WHAT IS NEEDED:
From the entries that follow, extract each line holding the string "Plastic".

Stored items

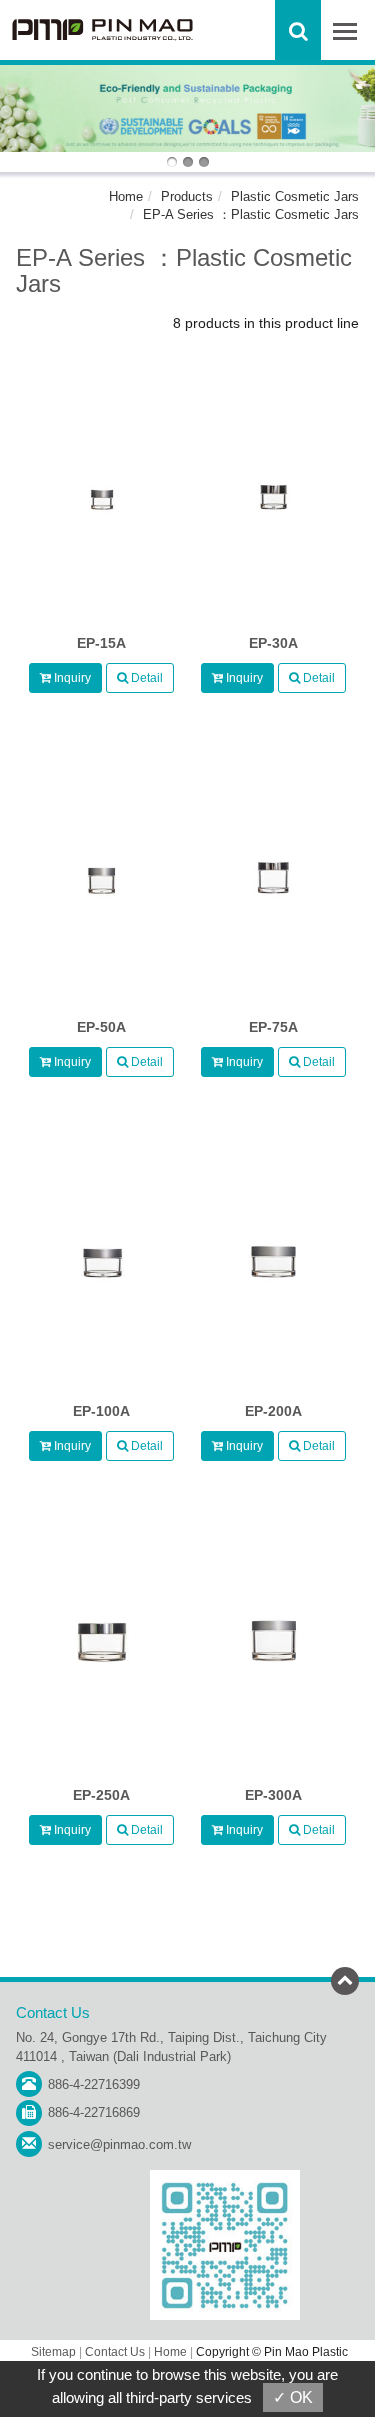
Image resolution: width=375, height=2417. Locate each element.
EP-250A (101, 1795)
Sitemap (53, 2352)
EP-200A (273, 1411)
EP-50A (101, 1027)
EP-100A (101, 1411)
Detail (145, 678)
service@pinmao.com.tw (119, 2144)
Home (126, 196)
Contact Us (115, 2352)
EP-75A (273, 1027)
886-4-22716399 (94, 2084)
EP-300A (273, 1795)
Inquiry (71, 678)
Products (187, 196)
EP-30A (273, 643)
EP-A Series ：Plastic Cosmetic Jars (251, 214)
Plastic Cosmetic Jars (295, 196)
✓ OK (293, 2397)
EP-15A (101, 643)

RESPONSE:
EP-A Series ：Plastic Cosmetic Jars (251, 214)
Plastic Cosmetic Jars (295, 196)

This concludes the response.